A intervenção federal na segurança pública do Rio de Janeiro deverá criar dificuldades para o Congresso aprovar PECs (propostas de emenda à Constituição). Isso porque a própria Constituição determina que não poderá haver qualquer tipo de emenda "na vigência de intervenção federal, de estado de defesa ou de estado de sítio". Dezenas de PECs já estão prontas para votação na Câmara e no Senado, incluindo a reforma da Previdência, prevista para ser discutida na semana que vem.

Levantamento feito pelo R7 nesta sexta-feira (16) mostra seis PECs prontas para entrar na pauta da Câmara dos Deputados e outras 82 prontas para discussão no plenário do Senado.


Outras seguem em tramitação por comissões, sendo que boa parte delas trata da segurança pública. 

Somente na Câmara, são ao menos dez textos, a exemplo da PEC 393/2017, que "acrescenta dispositivos para instituir os percentuais mínimos de investimentos em segurança pública por parte da União, Estados e municípios".


Já a PEC 394/2017 "inclui as polícias municipais entre os órgãos responsáveis pela preservação da ordem pública e da incolumidade das pessoas e do patrimônio".

O presidente Michel Temer disse que vai suspender temporariamente a intervenção para que seja votada a reforma da Previdência. No entanto, outras PECs que não forem consideradas urgentes ficarão paradas pelo tempo que durar a medida no Estado do Rio de Janeiro.

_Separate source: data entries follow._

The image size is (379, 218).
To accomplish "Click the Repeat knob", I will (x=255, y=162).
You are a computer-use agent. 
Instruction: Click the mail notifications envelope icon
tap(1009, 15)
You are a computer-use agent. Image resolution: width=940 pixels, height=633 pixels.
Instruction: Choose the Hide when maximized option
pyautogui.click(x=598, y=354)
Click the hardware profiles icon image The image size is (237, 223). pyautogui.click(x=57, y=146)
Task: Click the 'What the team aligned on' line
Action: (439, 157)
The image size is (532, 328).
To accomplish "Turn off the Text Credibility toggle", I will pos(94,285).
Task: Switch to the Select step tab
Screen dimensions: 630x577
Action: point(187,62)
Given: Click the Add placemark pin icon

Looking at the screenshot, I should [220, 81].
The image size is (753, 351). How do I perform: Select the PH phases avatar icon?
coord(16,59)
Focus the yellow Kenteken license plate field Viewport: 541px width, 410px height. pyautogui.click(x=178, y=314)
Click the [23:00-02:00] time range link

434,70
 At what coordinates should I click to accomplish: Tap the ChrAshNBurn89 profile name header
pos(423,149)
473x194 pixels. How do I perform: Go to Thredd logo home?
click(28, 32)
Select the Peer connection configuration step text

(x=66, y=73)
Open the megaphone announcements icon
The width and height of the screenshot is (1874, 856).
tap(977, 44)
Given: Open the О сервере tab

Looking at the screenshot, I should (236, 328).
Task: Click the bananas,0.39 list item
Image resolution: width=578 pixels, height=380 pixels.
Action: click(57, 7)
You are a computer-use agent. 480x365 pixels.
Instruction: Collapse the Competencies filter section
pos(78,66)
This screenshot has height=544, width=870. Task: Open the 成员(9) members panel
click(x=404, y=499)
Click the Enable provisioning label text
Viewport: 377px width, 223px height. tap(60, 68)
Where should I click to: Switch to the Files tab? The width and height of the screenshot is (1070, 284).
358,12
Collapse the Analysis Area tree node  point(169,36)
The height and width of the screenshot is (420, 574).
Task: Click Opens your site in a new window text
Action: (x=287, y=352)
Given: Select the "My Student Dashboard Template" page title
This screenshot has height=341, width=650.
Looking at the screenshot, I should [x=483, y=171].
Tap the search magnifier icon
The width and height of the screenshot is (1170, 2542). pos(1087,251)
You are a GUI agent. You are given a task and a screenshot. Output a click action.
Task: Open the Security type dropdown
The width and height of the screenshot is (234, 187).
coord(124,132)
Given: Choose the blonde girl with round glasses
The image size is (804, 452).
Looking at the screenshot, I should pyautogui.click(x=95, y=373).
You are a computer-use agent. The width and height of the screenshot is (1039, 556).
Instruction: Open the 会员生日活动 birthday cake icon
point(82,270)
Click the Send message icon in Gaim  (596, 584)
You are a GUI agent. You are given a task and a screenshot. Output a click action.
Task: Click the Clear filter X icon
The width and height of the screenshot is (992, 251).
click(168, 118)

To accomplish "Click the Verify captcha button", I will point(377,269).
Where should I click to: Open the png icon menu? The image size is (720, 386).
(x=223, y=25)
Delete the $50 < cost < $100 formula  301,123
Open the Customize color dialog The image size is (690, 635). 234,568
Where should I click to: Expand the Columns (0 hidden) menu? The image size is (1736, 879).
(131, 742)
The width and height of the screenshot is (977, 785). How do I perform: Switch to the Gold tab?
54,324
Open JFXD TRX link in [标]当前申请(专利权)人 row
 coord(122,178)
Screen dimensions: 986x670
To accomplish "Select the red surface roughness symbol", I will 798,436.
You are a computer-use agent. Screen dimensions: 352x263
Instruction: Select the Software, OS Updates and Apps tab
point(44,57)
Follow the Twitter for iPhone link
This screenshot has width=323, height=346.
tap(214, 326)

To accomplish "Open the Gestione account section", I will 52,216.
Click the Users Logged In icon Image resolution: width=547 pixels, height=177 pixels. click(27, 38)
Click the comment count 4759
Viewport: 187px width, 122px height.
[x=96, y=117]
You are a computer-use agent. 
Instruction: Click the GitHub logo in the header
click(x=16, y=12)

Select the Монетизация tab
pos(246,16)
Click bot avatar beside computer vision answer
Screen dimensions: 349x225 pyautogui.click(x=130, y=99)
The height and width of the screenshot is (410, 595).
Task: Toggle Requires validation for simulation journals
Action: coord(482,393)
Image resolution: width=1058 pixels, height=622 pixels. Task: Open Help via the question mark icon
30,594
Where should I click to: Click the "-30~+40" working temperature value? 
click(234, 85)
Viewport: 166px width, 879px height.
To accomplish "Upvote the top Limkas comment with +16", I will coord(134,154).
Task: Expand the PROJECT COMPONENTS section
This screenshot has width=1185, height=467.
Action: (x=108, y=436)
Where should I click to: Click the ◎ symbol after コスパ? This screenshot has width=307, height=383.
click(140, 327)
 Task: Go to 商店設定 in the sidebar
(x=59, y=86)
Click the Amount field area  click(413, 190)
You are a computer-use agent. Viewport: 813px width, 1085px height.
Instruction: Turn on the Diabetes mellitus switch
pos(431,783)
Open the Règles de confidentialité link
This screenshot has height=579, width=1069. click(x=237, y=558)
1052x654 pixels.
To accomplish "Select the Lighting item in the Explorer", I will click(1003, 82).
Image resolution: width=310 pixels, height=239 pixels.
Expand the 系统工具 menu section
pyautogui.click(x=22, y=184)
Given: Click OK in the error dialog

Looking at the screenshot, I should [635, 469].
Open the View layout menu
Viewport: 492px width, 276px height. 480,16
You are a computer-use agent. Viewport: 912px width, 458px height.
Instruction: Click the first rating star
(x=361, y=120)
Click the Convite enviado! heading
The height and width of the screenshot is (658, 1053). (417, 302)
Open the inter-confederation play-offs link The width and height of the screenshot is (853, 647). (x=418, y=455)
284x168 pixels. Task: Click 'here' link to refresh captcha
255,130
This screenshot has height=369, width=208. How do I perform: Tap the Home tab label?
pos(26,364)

Como funciona a intervenção

O presidente Michel Temer (MDB) vai assinar ainda nesta sexta-feira o decreto que passa do Estado para a União (Exército) o comando da segurança pública do Rio de Janeiro. O governo federal já anunciou que a função ficará a cargo do general Walter Souza Braga Netto, chefe do Comando Militar do Leste.

Após a assinatura do decreto, o Câmara e Senado têm 24 horas para pautar o tema, que deverá ser votado nos próximos dias.


A decisão foi tomada após reunião entre Temer, ministros e o governador do Rio, Luiz Fernando Pezão (MDB), na noite de quinta-feira (15), diante da grave crise de segurança que vive o Estado. 

O presidente da Câmara dos Deputados, Rodrigo Maia (DEM-RJ), afirmou que o governador disse 'eu não tenho mais condições [de cuidar da segurança]. O Estado do Rio não tem mais condições', durante a reunião.